> [Quoted text]:
++++++++++
User Tools

Site Tools


cqp:metadata

[ Collection: Introduction to CQP ]

3d. Metadata

This section introduces two important ways of working with metadata. It presupposes that you have read Section 1 and Section 2.

As explained in Section 1, corpora often contain metadata in the form of xml tags like the following (simplified) example:

<text id="TBA" genre="novel" author_sex="female" date="2000"> … </text>

When the corpus is compiled, the base name of the tag (in this case, text) and the attributes (in this case, id, genre, etc.) are combined into attributes like text_id, text_genre etc. If you want to know which metadata is available for a given corpus, check the info file (simply select the corpus, type info and hit the RETURN key, then use the SPACE key to scroll down, the b key to scroll up, and the q key to close the info file). These metadata can be used in different ways.

Displaying metadata in the concordance

The simplest way in which we may want to use metadata is to have certain types of information displayed as part of the concordance. This is done using the command set PrintStructures: before running a query, we type this command followed by the relevant metadata attribute(s) in quotation marks. For example, in the BNC every text has a three-letter id with the attribute text_id. To display this text id, type the following and hit RETURN:

set PrintStructures "text_id"

When you now run a query like [hw="love"%c], the text id will be given at the beginning of every concordance line. Try it. You will see that often more than one example is from the same text.

You can also have the Corpus Workbench display more than one type of metadata. For example, to display the text id and the genre, type:

set PrintStructures "text_id text_genre"

i.e., list the metadata attributes that you want displayed, separated by whitespaces.

To turn off the display, simply type

set PrintStructures ""

Your settings for displaying metadata will also be reset to zero when you switch to a different corpus or when you quit CQP.

Displaying metadata without attributes

Recall that there may be metadata that does not have any attribute-value pairs, like <p> … </p> enclosing paragraphs or <s> … </s> enclosing sentences. If you try to display these tags using the set PrintStructures command, you get an error message:

BNC> set PrintStructures "p";                 
Warning:
	Structure ``p'' does not have any values.
++++++++++
> [Information supplied]:

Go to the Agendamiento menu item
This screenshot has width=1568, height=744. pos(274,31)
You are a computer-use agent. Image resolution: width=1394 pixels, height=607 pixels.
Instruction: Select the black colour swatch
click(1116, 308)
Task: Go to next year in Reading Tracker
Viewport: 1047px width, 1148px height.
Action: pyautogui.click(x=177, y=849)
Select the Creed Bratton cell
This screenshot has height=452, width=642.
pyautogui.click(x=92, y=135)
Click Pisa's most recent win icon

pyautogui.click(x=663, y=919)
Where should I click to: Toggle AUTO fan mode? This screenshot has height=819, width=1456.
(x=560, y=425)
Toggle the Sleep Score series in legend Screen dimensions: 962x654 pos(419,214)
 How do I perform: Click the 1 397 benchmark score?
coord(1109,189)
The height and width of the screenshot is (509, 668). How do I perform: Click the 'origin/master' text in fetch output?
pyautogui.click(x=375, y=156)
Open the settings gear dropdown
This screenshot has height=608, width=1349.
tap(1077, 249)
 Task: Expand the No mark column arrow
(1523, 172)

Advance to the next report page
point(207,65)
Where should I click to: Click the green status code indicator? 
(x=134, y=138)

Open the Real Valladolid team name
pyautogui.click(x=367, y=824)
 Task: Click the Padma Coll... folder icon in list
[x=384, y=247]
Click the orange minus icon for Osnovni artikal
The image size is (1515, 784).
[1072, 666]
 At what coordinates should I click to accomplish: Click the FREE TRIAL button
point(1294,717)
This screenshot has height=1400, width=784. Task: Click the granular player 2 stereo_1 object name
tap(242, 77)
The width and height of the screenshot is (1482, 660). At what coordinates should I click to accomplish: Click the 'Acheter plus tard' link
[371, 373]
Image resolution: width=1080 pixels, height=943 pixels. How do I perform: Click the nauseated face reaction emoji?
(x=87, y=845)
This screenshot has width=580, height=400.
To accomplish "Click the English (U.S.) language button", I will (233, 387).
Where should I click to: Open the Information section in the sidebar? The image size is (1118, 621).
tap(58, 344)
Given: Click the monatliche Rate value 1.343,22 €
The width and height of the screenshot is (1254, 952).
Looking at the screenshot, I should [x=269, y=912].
++++++++++
> [Directives]:
(a) Answer the following questions about the CQP metadata tutorial, one answer per line:
(i) Which key closes the info file?
(ii) What command turns off the display of metadata?
(iii) In the BNC, how many letters does every text id have?
(b) Continue the CQP metadata tutorial from the point at which it stops.
The lines bear no relation to the CQP metadata tutorial.

> [The results]:
(a)
(i) The q key.
(ii) set PrintStructures ""
(iii) Three.

(b)
This is because there is nothing that could be displayed at the beginning of the line. However, you may want to display these tags inside the concordance line, i.e., at the point where they occur in the text (for example, to see when a new paragraph begins). To do this, you use the show command, followed by a plus sign and the tag you want to display. For example, to display the paragraph tags, type:

show +p

Try it, you will see that occasionally, <p> or </p> tags are now displayed in a concordance line. To turn the display off again, use the same command with a minus sign, i.e., type

show -p

Displaying linguistic annotation

As also discussed in Section 3f, the show command can also be used to display information from the columns following the word column. For example, if your corpus contains pos tags (as the BNC does), you can type the following before creating your concordance:

show +pos

Try it, you will see that for each word in the concordance line, its pos tag is now shown, separated from the word by a slash, Again, to turn the display off again, use the same command with a minus sign, i.e., type

show -pos

Restricting a search by metadata

A more sophisticated way that you can use metadata is by restricting your search to examples that match a particular value of a metadata attribute. This is done by attaching the command :: match.attribute="value" to the end of your query.

For example, you may be interested in whether men and women use the word love differently. The BNC contains the attribute text_author_sex with the values male, female and unknown. To find only uses of the word love produced by men, type the following and hit RETURN:

[hw="love"] :: match.text_author_sex="male"

To find only uses of the word love produced by women, type the following and hit RETURN:

[hw="love"] :: match.text_author_sex="female"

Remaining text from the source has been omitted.